Fans from the art, fashion, and entertainment worlds who paid their respects in person to Mr. Caravaggio while on display at LACMA include artists Bill Viola, Cathy Opie, Rosson Crow, Ed Moses, and David LaChapelle as well as fashion designers Flavie and Clayton Webster of Cerre who have noted his influences in their collections. Several actors and actresses had private tours of the exhibition, including Sharon Stone.
The is is the LAST weekend to see "Bodies and Shadows: Caravaggio and His Legacy," the stunning and historical show in Los Angeles at LACMA curated by the brilliant J. Patrice Marandel. $20 gets you into "Caravaggio," "Stanley Kubrick," and the entire museum. Members see all for free. The multimedia tour of the exhibition is an additional $6 well spent dollars.
The exhibition was developed in the context of FRAME (French American Museum Exchange), of which LACMA is a member, and over 60% of the works in the exhibition are from the FRAME network. After LA, an edited version of the exhibition opens in March at FRAME member museum the Wadsworth Atheneum in Hartford, CT.
Caravaggio was an avid tennis player with a violent streak. An early published notice from 1604 reported: "after a fortnight's work he will swagger about for a month or two with a sword at his side and a servant following him, from one ball-court to the next, ever ready to engage in a fight or an argument, so that it is most awkward to get along with him." Just before the holidays, FRAME hosted a lively cocktail benefit and "tennis duels" to raise funds and awareness for the Caravaggio exhibition.

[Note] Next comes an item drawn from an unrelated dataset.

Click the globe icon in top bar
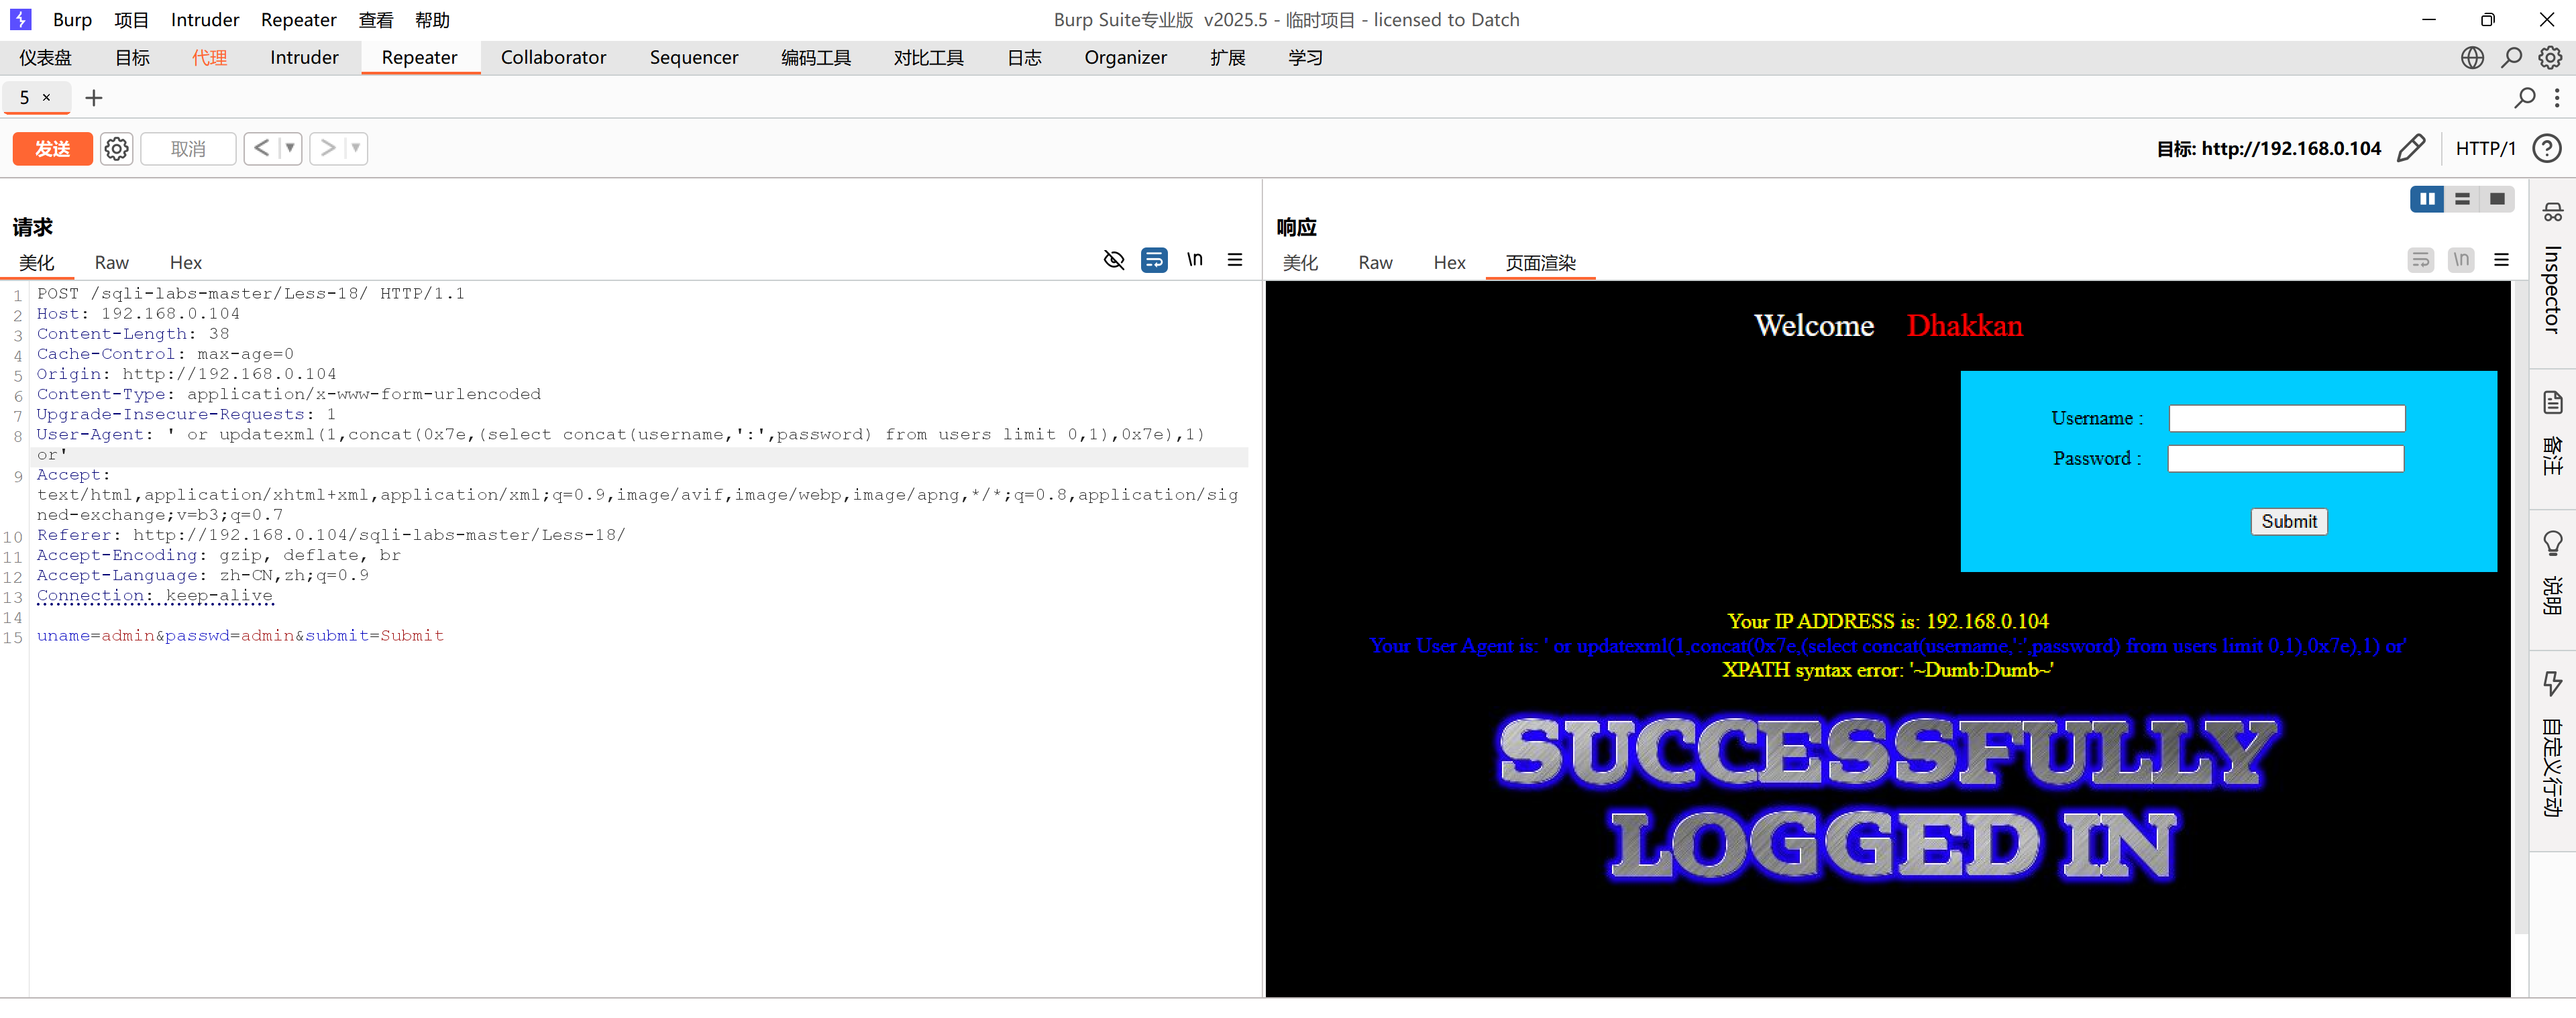Viewport: 2576px width, 1018px height. (x=2472, y=58)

Held at the historic Los Angeles Tennis Club in Hancock Park where Fred Perry and John McEnroe were once crowned, the benefit's focal point was an atypical tennis tournament with over thirty contemporary artists, curators, gallerists, and critics.
The matches were sponsored by Christian and Sutton Stracke, who were also on the host committee alongside Cameron Silver from Decades, Eliza Osborne of Sotheby's, Amanda & Sebastian Shore, L&M gallerist Sarah Watson, and attorney David Erikson (who was also the match director).
The weather was clear all evening until the finals, when a light rain lasted throughout the final match providing a sense of drama. Second place went to the team of Franklin Sirmans (Department Head and Curator of Contemporary Art at LACMA) and artist Charles Gaines. The FRAME Caravaggio tennis duel champions were artist Friedrich Kunath and gallerist Gerard O'Brien.
FRAME (French Regional American Museum Exchange), a non-profit organization, is a consortium of 26 museums in France and North America that promotes cultural exchange via museum collaborations. FRAME has offices in Paris and Los Angeles and fosters partnerships among its member museums to develop innovative exhibitions, educational and public programs, and professional exchanges. For more information visit: www.framemuseums.org
The accompanying catalog is beautiful. Available online through the LACMA store.
"Bodies and Shadows: Caravaggio and His Legacy" is at LACMA through Sunday, February 10, 2013.